:: EXCERPT PROVIDED
Glossary
Central Limit Theorem
A fundamental theorem stating that the sampling distribution of the sample mean (or sum) will be approximately normal, regardless of the population distribution, as long as the sample size is sufficiently large (typically n ≥ 30).
Example:
Even if individual student study times are skewed, the average study time from many large samples of students will tend to follow a normal distribution due to the Central Limit Theorem.
Empirical Rule (68-95-99.7 Rule)
A rule for normal distributions stating that approximately 68% of data falls within 1 standard deviation, 95% within 2 standard deviations, and 99.7% within 3 standard deviations of the mean.
Example:
If test scores are normally distributed with a mean of 75 and a standard deviation of 5, then about 95% of students scored between 65 and 85 according to the Empirical Rule.
Large Counts Condition
A condition for using a normal model for sample proportions, requiring that both the number of expected successes (np) and expected failures (n(1-p)) are at least 10.
Example:
To use a normal model for the proportion of students who prefer online learning, you'd need at least 10 students who prefer it and 10 who don't, satisfying the Large Counts Condition.
Mean (μ)
::::
■ **WORK INSTRUCTIONS**
1: List every term in the statistics glossary that is given both a definition and an example.
2: Extend the statistics glossary from its final line, in the same format.
The records have no connection to the statistics glossary.
:: EXTRACTED RECORDS
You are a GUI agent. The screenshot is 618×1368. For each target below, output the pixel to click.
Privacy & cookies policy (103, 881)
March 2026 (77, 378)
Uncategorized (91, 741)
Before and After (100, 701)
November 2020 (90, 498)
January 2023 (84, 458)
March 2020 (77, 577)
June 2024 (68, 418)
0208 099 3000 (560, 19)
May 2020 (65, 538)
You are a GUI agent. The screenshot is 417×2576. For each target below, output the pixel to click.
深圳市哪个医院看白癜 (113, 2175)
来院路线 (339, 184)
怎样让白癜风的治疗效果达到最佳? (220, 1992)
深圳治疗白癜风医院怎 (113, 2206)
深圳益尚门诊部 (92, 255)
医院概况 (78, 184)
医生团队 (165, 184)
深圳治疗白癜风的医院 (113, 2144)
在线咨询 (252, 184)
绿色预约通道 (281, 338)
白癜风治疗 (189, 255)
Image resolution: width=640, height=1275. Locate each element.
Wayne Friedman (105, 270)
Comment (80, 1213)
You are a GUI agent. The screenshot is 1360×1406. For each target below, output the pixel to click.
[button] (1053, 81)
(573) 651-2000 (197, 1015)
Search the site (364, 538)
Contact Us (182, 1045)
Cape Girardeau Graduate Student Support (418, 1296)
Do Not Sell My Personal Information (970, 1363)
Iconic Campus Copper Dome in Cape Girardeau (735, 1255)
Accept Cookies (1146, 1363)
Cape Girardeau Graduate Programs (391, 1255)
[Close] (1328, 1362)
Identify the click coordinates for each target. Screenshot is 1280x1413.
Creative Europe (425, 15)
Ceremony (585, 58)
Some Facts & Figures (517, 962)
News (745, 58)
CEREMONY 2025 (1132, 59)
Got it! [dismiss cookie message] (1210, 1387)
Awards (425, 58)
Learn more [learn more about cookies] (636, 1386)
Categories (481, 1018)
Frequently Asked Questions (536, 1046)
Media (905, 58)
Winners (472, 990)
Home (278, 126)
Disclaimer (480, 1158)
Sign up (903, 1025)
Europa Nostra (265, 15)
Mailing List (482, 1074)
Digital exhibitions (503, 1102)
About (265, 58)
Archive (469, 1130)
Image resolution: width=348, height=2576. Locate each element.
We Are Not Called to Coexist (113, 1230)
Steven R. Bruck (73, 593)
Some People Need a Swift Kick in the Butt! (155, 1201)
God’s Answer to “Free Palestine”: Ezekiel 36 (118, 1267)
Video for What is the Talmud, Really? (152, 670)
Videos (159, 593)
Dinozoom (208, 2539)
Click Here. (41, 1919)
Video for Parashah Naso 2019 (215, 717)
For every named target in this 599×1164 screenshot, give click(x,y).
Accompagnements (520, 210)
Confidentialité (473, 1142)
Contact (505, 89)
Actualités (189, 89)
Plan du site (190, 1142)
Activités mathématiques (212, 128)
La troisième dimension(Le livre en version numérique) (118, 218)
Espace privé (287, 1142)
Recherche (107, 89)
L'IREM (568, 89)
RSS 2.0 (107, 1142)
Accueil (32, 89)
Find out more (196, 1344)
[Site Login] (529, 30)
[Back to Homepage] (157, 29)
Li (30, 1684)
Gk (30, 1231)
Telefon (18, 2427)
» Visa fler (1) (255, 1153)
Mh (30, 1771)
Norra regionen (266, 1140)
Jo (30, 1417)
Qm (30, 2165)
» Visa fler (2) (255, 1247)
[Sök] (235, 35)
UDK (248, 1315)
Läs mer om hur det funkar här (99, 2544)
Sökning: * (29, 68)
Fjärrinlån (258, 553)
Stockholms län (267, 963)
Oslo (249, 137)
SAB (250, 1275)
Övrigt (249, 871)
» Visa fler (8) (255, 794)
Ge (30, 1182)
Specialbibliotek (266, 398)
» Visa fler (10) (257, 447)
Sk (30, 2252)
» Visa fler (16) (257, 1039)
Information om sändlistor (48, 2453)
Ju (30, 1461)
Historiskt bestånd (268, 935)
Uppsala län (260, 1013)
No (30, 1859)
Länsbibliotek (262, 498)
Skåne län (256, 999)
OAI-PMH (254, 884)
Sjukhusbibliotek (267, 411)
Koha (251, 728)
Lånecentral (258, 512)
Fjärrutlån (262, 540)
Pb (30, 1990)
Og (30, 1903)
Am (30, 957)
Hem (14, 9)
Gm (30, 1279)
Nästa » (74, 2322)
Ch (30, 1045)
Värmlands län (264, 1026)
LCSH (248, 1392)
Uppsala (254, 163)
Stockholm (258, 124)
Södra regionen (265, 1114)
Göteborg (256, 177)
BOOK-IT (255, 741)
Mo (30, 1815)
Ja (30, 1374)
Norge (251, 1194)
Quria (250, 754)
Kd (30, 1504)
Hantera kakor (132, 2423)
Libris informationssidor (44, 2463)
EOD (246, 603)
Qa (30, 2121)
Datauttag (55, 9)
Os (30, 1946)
::::
■ **RESPONSES**
1:
Central Limit Theorem
Empirical Rule (68-95-99.7 Rule)
Large Counts Condition

2:
The arithmetic average of a dataset, calculated by summing all values and dividing by the number of values; it represents the center of a normal distribution.
Example:
If the average score on a pop quiz was 85, then 85 is the mean score for that quiz.
Median
The middle value in an ordered dataset, dividing the data into two equal halves; in a normal distribution, it is equal to the mean and mode.
Example:
In the ordered list of test scores {70, 75, 80, 85, 90}, the median is 80.
Mode
The value that appears most frequently in a dataset; in a normal distribution, it is equal to the mean and median.
Example:
If the most common shoe size sold at a store is size 9, then 9 is the mode of shoe sizes sold.
Normal Distribution
A continuous probability distribution characterized by its symmetrical, bell-shaped curve, where the mean, median, and mode are all equal.
Example:
The distribution of adult human heights often approximates a normal distribution, with most people clustered around the average height and fewer people at very short or very tall extremes.
Percentiles
Values below which a certain percentage of data falls in a distribution.
Example:
If a student scores in the 90th percentile on a standardized test, it means they scored better than 90% of the other test-takers.
Standard Deviation (σ)
A measure of the typical distance or spread of data points from the mean in a distribution.
Example:
A small standard deviation for test scores means most students scored very close to the average, indicating less variability.
Symmetrical
A property of a distribution where the left and right sides are mirror images of each other when folded along the center.
Example:
A perfectly symmetrical histogram would show the same frequency of data points on either side of its central peak.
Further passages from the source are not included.